EXERCISE INSTRUCTIONS:
Reproduce every one of the following items line for line, without changing anything.

Data for locating words and elements:

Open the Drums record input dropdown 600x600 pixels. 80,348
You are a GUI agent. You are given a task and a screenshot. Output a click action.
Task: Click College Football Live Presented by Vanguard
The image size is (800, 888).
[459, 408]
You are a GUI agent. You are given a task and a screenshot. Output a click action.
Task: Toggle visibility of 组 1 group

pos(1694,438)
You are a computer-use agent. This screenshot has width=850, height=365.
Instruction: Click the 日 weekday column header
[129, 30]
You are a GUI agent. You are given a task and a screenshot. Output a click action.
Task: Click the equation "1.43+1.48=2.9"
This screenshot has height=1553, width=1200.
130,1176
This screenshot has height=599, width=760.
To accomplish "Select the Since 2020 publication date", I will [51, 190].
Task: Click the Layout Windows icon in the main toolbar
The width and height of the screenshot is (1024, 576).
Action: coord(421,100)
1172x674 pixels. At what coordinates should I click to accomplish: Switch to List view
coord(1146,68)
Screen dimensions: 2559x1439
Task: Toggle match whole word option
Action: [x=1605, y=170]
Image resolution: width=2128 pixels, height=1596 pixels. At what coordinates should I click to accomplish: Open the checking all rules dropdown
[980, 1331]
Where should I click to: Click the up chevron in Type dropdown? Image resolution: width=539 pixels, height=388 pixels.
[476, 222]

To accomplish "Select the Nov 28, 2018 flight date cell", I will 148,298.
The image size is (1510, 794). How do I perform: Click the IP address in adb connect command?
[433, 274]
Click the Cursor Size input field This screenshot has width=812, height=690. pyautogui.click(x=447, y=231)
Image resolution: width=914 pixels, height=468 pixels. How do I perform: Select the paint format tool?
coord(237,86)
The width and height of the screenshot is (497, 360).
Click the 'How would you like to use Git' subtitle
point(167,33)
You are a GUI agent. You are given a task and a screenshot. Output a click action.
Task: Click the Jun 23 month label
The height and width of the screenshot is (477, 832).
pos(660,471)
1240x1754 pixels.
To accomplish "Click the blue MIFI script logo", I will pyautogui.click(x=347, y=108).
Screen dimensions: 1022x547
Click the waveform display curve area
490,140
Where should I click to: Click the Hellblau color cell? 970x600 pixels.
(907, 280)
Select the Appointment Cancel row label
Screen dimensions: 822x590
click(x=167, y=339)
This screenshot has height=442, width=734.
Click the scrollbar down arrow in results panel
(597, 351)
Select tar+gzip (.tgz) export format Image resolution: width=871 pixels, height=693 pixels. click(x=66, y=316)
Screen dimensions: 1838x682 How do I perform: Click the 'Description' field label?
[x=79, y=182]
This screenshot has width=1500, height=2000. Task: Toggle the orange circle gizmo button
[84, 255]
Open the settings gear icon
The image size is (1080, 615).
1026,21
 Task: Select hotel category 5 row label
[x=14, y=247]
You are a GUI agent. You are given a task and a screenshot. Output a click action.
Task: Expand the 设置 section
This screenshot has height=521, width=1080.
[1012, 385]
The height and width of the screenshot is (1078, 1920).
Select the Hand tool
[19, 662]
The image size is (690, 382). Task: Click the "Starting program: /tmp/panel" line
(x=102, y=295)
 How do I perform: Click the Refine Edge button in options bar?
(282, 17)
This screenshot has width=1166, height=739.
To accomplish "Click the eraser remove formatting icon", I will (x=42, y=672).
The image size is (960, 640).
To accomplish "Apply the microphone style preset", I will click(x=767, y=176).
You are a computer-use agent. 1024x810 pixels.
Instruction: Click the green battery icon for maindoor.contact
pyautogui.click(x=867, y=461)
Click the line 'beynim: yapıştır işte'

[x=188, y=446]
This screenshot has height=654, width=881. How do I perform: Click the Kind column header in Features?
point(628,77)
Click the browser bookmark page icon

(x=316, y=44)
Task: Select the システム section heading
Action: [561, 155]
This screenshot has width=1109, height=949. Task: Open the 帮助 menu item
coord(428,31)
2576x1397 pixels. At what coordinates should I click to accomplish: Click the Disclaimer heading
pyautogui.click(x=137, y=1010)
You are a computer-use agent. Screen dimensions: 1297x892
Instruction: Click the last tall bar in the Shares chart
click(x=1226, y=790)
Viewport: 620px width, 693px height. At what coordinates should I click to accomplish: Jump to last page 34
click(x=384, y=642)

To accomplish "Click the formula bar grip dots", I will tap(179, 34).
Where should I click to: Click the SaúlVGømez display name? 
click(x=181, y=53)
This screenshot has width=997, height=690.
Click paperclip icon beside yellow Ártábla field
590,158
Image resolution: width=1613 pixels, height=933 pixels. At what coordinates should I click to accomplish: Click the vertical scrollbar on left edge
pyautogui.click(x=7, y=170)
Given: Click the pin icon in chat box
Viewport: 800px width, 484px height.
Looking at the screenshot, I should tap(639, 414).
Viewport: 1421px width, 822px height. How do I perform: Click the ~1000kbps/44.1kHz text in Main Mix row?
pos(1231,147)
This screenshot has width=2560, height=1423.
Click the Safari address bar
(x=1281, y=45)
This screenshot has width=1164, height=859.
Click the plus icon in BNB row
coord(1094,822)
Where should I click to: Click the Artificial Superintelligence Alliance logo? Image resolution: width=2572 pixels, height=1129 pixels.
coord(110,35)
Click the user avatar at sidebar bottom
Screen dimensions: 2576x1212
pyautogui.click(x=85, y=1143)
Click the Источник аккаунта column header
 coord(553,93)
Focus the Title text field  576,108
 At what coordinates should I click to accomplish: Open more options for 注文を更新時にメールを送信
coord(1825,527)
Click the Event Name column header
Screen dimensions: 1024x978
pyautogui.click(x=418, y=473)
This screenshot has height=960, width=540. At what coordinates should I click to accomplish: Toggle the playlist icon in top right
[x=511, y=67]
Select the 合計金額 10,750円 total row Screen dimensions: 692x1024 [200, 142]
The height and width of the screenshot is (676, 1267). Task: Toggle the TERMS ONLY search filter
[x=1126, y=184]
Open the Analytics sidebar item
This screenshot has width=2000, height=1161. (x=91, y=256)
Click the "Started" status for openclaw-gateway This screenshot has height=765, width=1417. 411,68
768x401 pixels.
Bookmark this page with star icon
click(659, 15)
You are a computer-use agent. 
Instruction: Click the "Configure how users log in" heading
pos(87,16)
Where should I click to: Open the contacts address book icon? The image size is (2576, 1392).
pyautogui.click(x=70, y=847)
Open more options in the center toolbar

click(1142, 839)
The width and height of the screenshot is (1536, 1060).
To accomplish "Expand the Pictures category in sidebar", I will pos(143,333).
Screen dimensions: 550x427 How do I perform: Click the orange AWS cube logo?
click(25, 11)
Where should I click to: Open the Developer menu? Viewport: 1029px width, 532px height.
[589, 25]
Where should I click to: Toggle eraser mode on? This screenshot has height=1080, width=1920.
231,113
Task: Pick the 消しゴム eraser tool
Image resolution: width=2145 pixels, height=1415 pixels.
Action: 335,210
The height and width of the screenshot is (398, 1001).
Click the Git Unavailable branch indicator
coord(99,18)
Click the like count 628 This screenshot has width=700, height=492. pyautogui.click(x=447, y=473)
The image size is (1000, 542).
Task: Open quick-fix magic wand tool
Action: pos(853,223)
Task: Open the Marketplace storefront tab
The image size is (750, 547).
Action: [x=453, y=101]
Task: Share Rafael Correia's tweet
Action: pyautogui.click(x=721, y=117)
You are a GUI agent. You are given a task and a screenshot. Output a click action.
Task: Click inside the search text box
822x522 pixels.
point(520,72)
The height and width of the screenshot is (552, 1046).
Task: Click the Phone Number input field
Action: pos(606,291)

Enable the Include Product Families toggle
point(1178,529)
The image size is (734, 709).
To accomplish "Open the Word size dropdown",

FULL ANSWER:
Open the Drums record input dropdown 600x600 pixels. 80,348
You are a GUI agent. You are given a task and a screenshot. Output a click action.
Task: Click College Football Live Presented by Vanguard
The image size is (800, 888).
[459, 408]
You are a GUI agent. You are given a task and a screenshot. Output a click action.
Task: Toggle visibility of 组 1 group

pos(1694,438)
You are a computer-use agent. This screenshot has width=850, height=365.
Instruction: Click the 日 weekday column header
[129, 30]
You are a GUI agent. You are given a task and a screenshot. Output a click action.
Task: Click the equation "1.43+1.48=2.9"
This screenshot has height=1553, width=1200.
130,1176
This screenshot has height=599, width=760.
To accomplish "Select the Since 2020 publication date", I will [51, 190].
Task: Click the Layout Windows icon in the main toolbar
The width and height of the screenshot is (1024, 576).
Action: coord(421,100)
1172x674 pixels. At what coordinates should I click to accomplish: Switch to List view
coord(1146,68)
Screen dimensions: 2559x1439
Task: Toggle match whole word option
Action: [x=1605, y=170]
Image resolution: width=2128 pixels, height=1596 pixels. At what coordinates should I click to accomplish: Open the checking all rules dropdown
[980, 1331]
Where should I click to: Click the up chevron in Type dropdown? Image resolution: width=539 pixels, height=388 pixels.
[476, 222]

To accomplish "Select the Nov 28, 2018 flight date cell", I will 148,298.
The image size is (1510, 794). How do I perform: Click the IP address in adb connect command?
[433, 274]
Click the Cursor Size input field This screenshot has width=812, height=690. pyautogui.click(x=447, y=231)
Image resolution: width=914 pixels, height=468 pixels. How do I perform: Select the paint format tool?
coord(237,86)
The width and height of the screenshot is (497, 360).
Click the 'How would you like to use Git' subtitle
point(167,33)
You are a GUI agent. You are given a task and a screenshot. Output a click action.
Task: Click the Jun 23 month label
The height and width of the screenshot is (477, 832).
pos(660,471)
1240x1754 pixels.
To accomplish "Click the blue MIFI script logo", I will pyautogui.click(x=347, y=108).
Screen dimensions: 1022x547
Click the waveform display curve area
490,140
Where should I click to: Click the Hellblau color cell? 970x600 pixels.
(907, 280)
Select the Appointment Cancel row label
Screen dimensions: 822x590
click(x=167, y=339)
This screenshot has height=442, width=734.
Click the scrollbar down arrow in results panel
(597, 351)
Select tar+gzip (.tgz) export format Image resolution: width=871 pixels, height=693 pixels. click(x=66, y=316)
Screen dimensions: 1838x682 How do I perform: Click the 'Description' field label?
[x=79, y=182]
This screenshot has width=1500, height=2000. Task: Toggle the orange circle gizmo button
[84, 255]
Open the settings gear icon
The image size is (1080, 615).
1026,21
 Task: Select hotel category 5 row label
[x=14, y=247]
You are a GUI agent. You are given a task and a screenshot. Output a click action.
Task: Expand the 设置 section
This screenshot has height=521, width=1080.
[1012, 385]
The height and width of the screenshot is (1078, 1920).
Select the Hand tool
[19, 662]
The image size is (690, 382). Task: Click the "Starting program: /tmp/panel" line
(x=102, y=295)
 How do I perform: Click the Refine Edge button in options bar?
(282, 17)
This screenshot has width=1166, height=739.
To accomplish "Click the eraser remove formatting icon", I will (x=42, y=672).
The image size is (960, 640).
To accomplish "Apply the microphone style preset", I will click(x=767, y=176).
You are a computer-use agent. 1024x810 pixels.
Instruction: Click the green battery icon for maindoor.contact
pyautogui.click(x=867, y=461)
Click the line 'beynim: yapıştır işte'

[x=188, y=446]
This screenshot has height=654, width=881. How do I perform: Click the Kind column header in Features?
point(628,77)
Click the browser bookmark page icon

(x=316, y=44)
Task: Select the システム section heading
Action: [561, 155]
This screenshot has width=1109, height=949. Task: Open the 帮助 menu item
coord(428,31)
2576x1397 pixels. At what coordinates should I click to accomplish: Click the Disclaimer heading
pyautogui.click(x=137, y=1010)
You are a computer-use agent. Screen dimensions: 1297x892
Instruction: Click the last tall bar in the Shares chart
click(x=1226, y=790)
Viewport: 620px width, 693px height. At what coordinates should I click to accomplish: Jump to last page 34
click(x=384, y=642)

To accomplish "Click the formula bar grip dots", I will tap(179, 34).
Where should I click to: Click the SaúlVGømez display name? 
click(x=181, y=53)
This screenshot has width=997, height=690.
Click paperclip icon beside yellow Ártábla field
590,158
Image resolution: width=1613 pixels, height=933 pixels. At what coordinates should I click to accomplish: Click the vertical scrollbar on left edge
pyautogui.click(x=7, y=170)
Given: Click the pin icon in chat box
Viewport: 800px width, 484px height.
Looking at the screenshot, I should tap(639, 414).
Viewport: 1421px width, 822px height. How do I perform: Click the ~1000kbps/44.1kHz text in Main Mix row?
pos(1231,147)
This screenshot has width=2560, height=1423.
Click the Safari address bar
(x=1281, y=45)
This screenshot has width=1164, height=859.
Click the plus icon in BNB row
coord(1094,822)
Where should I click to: Click the Artificial Superintelligence Alliance logo? Image resolution: width=2572 pixels, height=1129 pixels.
coord(110,35)
Click the user avatar at sidebar bottom
Screen dimensions: 2576x1212
pyautogui.click(x=85, y=1143)
Click the Источник аккаунта column header
 coord(553,93)
Focus the Title text field  576,108
 At what coordinates should I click to accomplish: Open more options for 注文を更新時にメールを送信
coord(1825,527)
Click the Event Name column header
Screen dimensions: 1024x978
pyautogui.click(x=418, y=473)
This screenshot has height=960, width=540. At what coordinates should I click to accomplish: Toggle the playlist icon in top right
[x=511, y=67]
Select the 合計金額 10,750円 total row Screen dimensions: 692x1024 [200, 142]
The height and width of the screenshot is (676, 1267). Task: Toggle the TERMS ONLY search filter
[x=1126, y=184]
Open the Analytics sidebar item
This screenshot has width=2000, height=1161. (x=91, y=256)
Click the "Started" status for openclaw-gateway This screenshot has height=765, width=1417. 411,68
768x401 pixels.
Bookmark this page with star icon
click(659, 15)
You are a computer-use agent. 
Instruction: Click the "Configure how users log in" heading
pos(87,16)
Where should I click to: Open the contacts address book icon? The image size is (2576, 1392).
pyautogui.click(x=70, y=847)
Open more options in the center toolbar

click(1142, 839)
The width and height of the screenshot is (1536, 1060).
To accomplish "Expand the Pictures category in sidebar", I will pos(143,333).
Screen dimensions: 550x427 How do I perform: Click the orange AWS cube logo?
click(25, 11)
Where should I click to: Open the Developer menu? Viewport: 1029px width, 532px height.
[589, 25]
Where should I click to: Toggle eraser mode on? This screenshot has height=1080, width=1920.
231,113
Task: Pick the 消しゴム eraser tool
Image resolution: width=2145 pixels, height=1415 pixels.
Action: 335,210
The height and width of the screenshot is (398, 1001).
Click the Git Unavailable branch indicator
coord(99,18)
Click the like count 628 This screenshot has width=700, height=492. pyautogui.click(x=447, y=473)
The image size is (1000, 542).
Task: Open quick-fix magic wand tool
Action: pos(853,223)
Task: Open the Marketplace storefront tab
The image size is (750, 547).
Action: [x=453, y=101]
Task: Share Rafael Correia's tweet
Action: pyautogui.click(x=721, y=117)
You are a GUI agent. You are given a task and a screenshot. Output a click action.
Task: Click inside the search text box
822x522 pixels.
point(520,72)
The height and width of the screenshot is (552, 1046).
Task: Click the Phone Number input field
Action: pos(606,291)

Enable the Include Product Families toggle
point(1178,529)
The image size is (734, 709).
To accomplish "Open the Word size dropdown",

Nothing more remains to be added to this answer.